The sun moves on to us again and I sit back. When it passes us my muscles harden. It makes me think of Astrakhan, every time. The shadow of the moon, big as a country, coming across the water towards us. The surface of the moon, the surface of Russia. I was calculating them together, but I never finished. I remember my father’s expression when he turned to face the moon’s shadow. He looked terrified. It was like looking into a mirror. This is the last time I will feel for my father.

  He changes down gears at the corner of Aleksandra Fredy Street. Changes to fourth again, picking up speed. I look across at him: his face is curious, as if he is waiting to be hit. I don’t understand it. I look away. Out of the side-window I can see the Strug Estate. The blocks stick up, arranged in pairs, like the points of electric plugs.

  ‘Fire.’

  His voice surprises me. I look round at him and then follow his eyes, back to the estate. From one of the blocks smoke is rising. A or B Block; not ours, which is further away. It is not like coal smoke, which is brown; this is black and thin. It is a small fire, but the smoke still goes up and up. I am surprised at how far the smoke goes. Miles up it drifts away, east towards Oswiecim.
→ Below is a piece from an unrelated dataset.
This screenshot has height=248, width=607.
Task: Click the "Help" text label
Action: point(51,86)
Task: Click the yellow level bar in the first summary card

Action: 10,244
  ‘Maybe it’s your mother. She’s been burning duck eggs again.’

  I say nothing. Now we turn off Energy Street. The smoke is coming from A Block, and I roll down the window and look out. The afternoon sun catches off the flat windows. Only high up there is one burnt-out window. The glass is all gutted out, the windows dulled two flats above it.

  ‘At least it’s not us. At least we’re all right, eh?’

  We are all right. Not good, not bad. I try to picture my mother’s face and it has gone. I put my head right back to see the fire. I count up the floors. Five, six, seven. The sunlight races over and past us.

  13

  Still

  He opens his eyes.

  Nothing happens. It is as if his face is paralysed without his mind knowing. As if he is blind. The tunnel dark lies against his face. Somewhere there is the sound of shaking metal and shouting. But he no longer understands this. In the dark he understands nothing at all.